Items pointing to text and elements
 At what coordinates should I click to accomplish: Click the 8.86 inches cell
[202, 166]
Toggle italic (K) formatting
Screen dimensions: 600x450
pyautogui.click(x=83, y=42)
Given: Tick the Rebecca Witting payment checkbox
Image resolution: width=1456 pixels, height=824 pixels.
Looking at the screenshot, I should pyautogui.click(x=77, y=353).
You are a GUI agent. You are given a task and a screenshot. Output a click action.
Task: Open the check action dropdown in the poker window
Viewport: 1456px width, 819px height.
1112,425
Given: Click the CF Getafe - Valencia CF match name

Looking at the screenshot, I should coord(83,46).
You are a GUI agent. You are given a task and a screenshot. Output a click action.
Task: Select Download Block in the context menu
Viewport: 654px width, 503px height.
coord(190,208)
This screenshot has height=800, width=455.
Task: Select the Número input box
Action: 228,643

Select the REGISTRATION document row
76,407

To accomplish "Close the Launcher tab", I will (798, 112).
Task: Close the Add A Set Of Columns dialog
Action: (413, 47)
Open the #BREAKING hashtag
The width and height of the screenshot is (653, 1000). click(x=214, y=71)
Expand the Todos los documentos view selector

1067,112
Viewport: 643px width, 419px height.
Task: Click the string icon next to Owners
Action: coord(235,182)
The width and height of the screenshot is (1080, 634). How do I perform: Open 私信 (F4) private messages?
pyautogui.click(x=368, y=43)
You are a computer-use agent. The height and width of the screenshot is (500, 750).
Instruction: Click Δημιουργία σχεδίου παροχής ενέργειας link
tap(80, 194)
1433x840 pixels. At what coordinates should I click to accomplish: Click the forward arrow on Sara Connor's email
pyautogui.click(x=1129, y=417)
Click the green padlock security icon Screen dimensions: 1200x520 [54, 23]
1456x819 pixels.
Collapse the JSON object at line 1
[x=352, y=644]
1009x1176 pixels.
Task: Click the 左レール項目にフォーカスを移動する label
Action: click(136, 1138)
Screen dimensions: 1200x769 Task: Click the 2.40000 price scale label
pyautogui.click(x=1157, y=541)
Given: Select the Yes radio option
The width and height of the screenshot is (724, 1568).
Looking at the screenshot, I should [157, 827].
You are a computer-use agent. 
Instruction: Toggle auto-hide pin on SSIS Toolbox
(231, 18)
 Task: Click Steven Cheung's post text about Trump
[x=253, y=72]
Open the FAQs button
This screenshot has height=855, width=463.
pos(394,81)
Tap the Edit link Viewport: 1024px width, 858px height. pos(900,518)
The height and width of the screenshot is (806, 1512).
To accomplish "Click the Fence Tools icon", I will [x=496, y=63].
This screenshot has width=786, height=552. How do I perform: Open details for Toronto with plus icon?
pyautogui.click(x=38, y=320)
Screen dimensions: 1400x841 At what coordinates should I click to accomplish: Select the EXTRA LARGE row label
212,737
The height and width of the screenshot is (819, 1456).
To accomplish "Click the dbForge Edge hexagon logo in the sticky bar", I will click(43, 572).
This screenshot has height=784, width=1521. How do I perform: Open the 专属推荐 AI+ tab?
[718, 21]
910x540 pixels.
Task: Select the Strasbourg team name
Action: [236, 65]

## Exercise
Copy each of the items above word for word.

## Response to this task
 At what coordinates should I click to accomplish: Click the 8.86 inches cell
[202, 166]
Toggle italic (K) formatting
Screen dimensions: 600x450
pyautogui.click(x=83, y=42)
Given: Tick the Rebecca Witting payment checkbox
Image resolution: width=1456 pixels, height=824 pixels.
Looking at the screenshot, I should pyautogui.click(x=77, y=353).
You are a GUI agent. You are given a task and a screenshot. Output a click action.
Task: Open the check action dropdown in the poker window
Viewport: 1456px width, 819px height.
1112,425
Given: Click the CF Getafe - Valencia CF match name

Looking at the screenshot, I should coord(83,46).
You are a GUI agent. You are given a task and a screenshot. Output a click action.
Task: Select Download Block in the context menu
Viewport: 654px width, 503px height.
coord(190,208)
This screenshot has height=800, width=455.
Task: Select the Número input box
Action: 228,643

Select the REGISTRATION document row
76,407

To accomplish "Close the Launcher tab", I will (798, 112).
Task: Close the Add A Set Of Columns dialog
Action: (413, 47)
Open the #BREAKING hashtag
The width and height of the screenshot is (653, 1000). click(x=214, y=71)
Expand the Todos los documentos view selector

1067,112
Viewport: 643px width, 419px height.
Task: Click the string icon next to Owners
Action: coord(235,182)
The width and height of the screenshot is (1080, 634). How do I perform: Open 私信 (F4) private messages?
pyautogui.click(x=368, y=43)
You are a computer-use agent. The height and width of the screenshot is (500, 750).
Instruction: Click Δημιουργία σχεδίου παροχής ενέργειας link
tap(80, 194)
1433x840 pixels. At what coordinates should I click to accomplish: Click the forward arrow on Sara Connor's email
pyautogui.click(x=1129, y=417)
Click the green padlock security icon Screen dimensions: 1200x520 [54, 23]
1456x819 pixels.
Collapse the JSON object at line 1
[x=352, y=644]
1009x1176 pixels.
Task: Click the 左レール項目にフォーカスを移動する label
Action: click(136, 1138)
Screen dimensions: 1200x769 Task: Click the 2.40000 price scale label
pyautogui.click(x=1157, y=541)
Given: Select the Yes radio option
The width and height of the screenshot is (724, 1568).
Looking at the screenshot, I should [157, 827].
You are a computer-use agent. 
Instruction: Toggle auto-hide pin on SSIS Toolbox
(231, 18)
 Task: Click Steven Cheung's post text about Trump
[x=253, y=72]
Open the FAQs button
This screenshot has height=855, width=463.
pos(394,81)
Tap the Edit link Viewport: 1024px width, 858px height. pos(900,518)
The height and width of the screenshot is (806, 1512).
To accomplish "Click the Fence Tools icon", I will [x=496, y=63].
This screenshot has width=786, height=552. How do I perform: Open details for Toronto with plus icon?
pyautogui.click(x=38, y=320)
Screen dimensions: 1400x841 At what coordinates should I click to accomplish: Select the EXTRA LARGE row label
212,737
The height and width of the screenshot is (819, 1456).
To accomplish "Click the dbForge Edge hexagon logo in the sticky bar", I will click(43, 572).
This screenshot has height=784, width=1521. How do I perform: Open the 专属推荐 AI+ tab?
[718, 21]
910x540 pixels.
Task: Select the Strasbourg team name
Action: [236, 65]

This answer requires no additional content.